+++ SOURCE MATERIAL
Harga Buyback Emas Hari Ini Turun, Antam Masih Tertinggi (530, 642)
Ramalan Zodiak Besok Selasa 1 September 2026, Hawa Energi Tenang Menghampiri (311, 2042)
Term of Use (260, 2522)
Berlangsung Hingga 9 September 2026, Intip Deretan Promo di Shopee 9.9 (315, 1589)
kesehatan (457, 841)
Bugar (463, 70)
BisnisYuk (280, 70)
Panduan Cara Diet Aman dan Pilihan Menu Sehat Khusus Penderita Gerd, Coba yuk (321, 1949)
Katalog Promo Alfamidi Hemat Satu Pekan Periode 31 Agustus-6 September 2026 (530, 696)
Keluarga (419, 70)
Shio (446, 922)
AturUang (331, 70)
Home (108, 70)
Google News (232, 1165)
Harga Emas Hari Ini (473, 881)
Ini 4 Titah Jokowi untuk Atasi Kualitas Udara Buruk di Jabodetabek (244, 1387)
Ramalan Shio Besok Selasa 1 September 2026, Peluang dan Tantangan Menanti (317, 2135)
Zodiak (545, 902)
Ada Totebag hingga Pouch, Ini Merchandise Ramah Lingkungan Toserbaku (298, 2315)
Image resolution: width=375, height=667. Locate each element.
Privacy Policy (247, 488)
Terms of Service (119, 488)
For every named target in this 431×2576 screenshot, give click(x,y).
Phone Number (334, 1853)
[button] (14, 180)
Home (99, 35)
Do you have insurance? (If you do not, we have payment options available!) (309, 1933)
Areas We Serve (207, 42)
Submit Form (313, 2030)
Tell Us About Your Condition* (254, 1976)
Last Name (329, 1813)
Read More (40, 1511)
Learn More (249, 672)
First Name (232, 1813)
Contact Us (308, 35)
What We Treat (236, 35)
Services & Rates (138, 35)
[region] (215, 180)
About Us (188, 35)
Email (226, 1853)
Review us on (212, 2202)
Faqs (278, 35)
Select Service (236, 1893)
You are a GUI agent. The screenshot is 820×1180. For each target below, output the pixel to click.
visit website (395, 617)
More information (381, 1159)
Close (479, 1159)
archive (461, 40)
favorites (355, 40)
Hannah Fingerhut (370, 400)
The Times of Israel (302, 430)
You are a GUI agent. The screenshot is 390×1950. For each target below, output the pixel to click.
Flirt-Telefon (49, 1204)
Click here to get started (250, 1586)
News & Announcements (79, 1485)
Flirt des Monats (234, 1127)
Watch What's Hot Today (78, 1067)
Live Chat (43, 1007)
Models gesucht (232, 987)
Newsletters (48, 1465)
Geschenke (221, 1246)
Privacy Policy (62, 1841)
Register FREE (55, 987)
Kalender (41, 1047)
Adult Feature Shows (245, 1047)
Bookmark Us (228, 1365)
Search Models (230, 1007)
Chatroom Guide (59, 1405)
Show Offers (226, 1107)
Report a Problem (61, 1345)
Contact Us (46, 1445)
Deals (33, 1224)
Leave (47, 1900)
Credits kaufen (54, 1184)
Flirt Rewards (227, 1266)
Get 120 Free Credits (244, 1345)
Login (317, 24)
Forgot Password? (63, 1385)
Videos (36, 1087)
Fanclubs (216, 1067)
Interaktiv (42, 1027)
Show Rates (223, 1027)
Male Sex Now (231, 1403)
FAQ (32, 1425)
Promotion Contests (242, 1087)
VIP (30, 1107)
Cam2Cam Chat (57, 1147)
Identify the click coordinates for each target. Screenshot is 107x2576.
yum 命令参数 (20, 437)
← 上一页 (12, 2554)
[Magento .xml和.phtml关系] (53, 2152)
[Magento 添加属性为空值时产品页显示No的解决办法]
++++++
_WORK TASK_
The full set of entries should be copied out exactly as given.

_ANSWER SPACE_
Harga Buyback Emas Hari Ini Turun, Antam Masih Tertinggi (530, 642)
Ramalan Zodiak Besok Selasa 1 September 2026, Hawa Energi Tenang Menghampiri (311, 2042)
Term of Use (260, 2522)
Berlangsung Hingga 9 September 2026, Intip Deretan Promo di Shopee 9.9 (315, 1589)
kesehatan (457, 841)
Bugar (463, 70)
BisnisYuk (280, 70)
Panduan Cara Diet Aman dan Pilihan Menu Sehat Khusus Penderita Gerd, Coba yuk (321, 1949)
Katalog Promo Alfamidi Hemat Satu Pekan Periode 31 Agustus-6 September 2026 (530, 696)
Keluarga (419, 70)
Shio (446, 922)
AturUang (331, 70)
Home (108, 70)
Google News (232, 1165)
Harga Emas Hari Ini (473, 881)
Ini 4 Titah Jokowi untuk Atasi Kualitas Udara Buruk di Jabodetabek (244, 1387)
Ramalan Shio Besok Selasa 1 September 2026, Peluang dan Tantangan Menanti (317, 2135)
Zodiak (545, 902)
Ada Totebag hingga Pouch, Ini Merchandise Ramah Lingkungan Toserbaku (298, 2315)
Image resolution: width=375, height=667. Locate each element.
Privacy Policy (247, 488)
Terms of Service (119, 488)
For every named target in this 431×2576 screenshot, give click(x,y).
Phone Number (334, 1853)
[button] (14, 180)
Home (99, 35)
Do you have insurance? (If you do not, we have payment options available!) (309, 1933)
Areas We Serve (207, 42)
Submit Form (313, 2030)
Tell Us About Your Condition* (254, 1976)
Last Name (329, 1813)
Read More (40, 1511)
Learn More (249, 672)
First Name (232, 1813)
Contact Us (308, 35)
What We Treat (236, 35)
Services & Rates (138, 35)
[region] (215, 180)
About Us (188, 35)
Email (226, 1853)
Review us on (212, 2202)
Faqs (278, 35)
Select Service (236, 1893)
You are a GUI agent. The screenshot is 820×1180. For each target below, output the pixel to click.
visit website (395, 617)
More information (381, 1159)
Close (479, 1159)
archive (461, 40)
favorites (355, 40)
Hannah Fingerhut (370, 400)
The Times of Israel (302, 430)
You are a GUI agent. The screenshot is 390×1950. For each target below, output the pixel to click.
Flirt-Telefon (49, 1204)
Click here to get started (250, 1586)
News & Announcements (79, 1485)
Flirt des Monats (234, 1127)
Watch What's Hot Today (78, 1067)
Live Chat (43, 1007)
Models gesucht (232, 987)
Newsletters (48, 1465)
Geschenke (221, 1246)
Privacy Policy (62, 1841)
Register FREE (55, 987)
Kalender (41, 1047)
Adult Feature Shows (245, 1047)
Bookmark Us (228, 1365)
Search Models (230, 1007)
Chatroom Guide (59, 1405)
Show Offers (226, 1107)
Report a Problem (61, 1345)
Contact Us (46, 1445)
Deals (33, 1224)
Leave (47, 1900)
Credits kaufen (54, 1184)
Flirt Rewards (227, 1266)
Get 120 Free Credits (244, 1345)
Login (317, 24)
Forgot Password? (63, 1385)
Videos (36, 1087)
Fanclubs (216, 1067)
Interaktiv (42, 1027)
Show Rates (223, 1027)
Male Sex Now (231, 1403)
FAQ (32, 1425)
Promotion Contests (242, 1087)
VIP (30, 1107)
Cam2Cam Chat (57, 1147)
Identify the click coordinates for each target. Screenshot is 107x2576.
yum 命令参数 (20, 437)
← 上一页 (12, 2554)
[Magento .xml和.phtml关系] (53, 2152)
[Magento 添加属性为空值时产品页显示No的解决办法]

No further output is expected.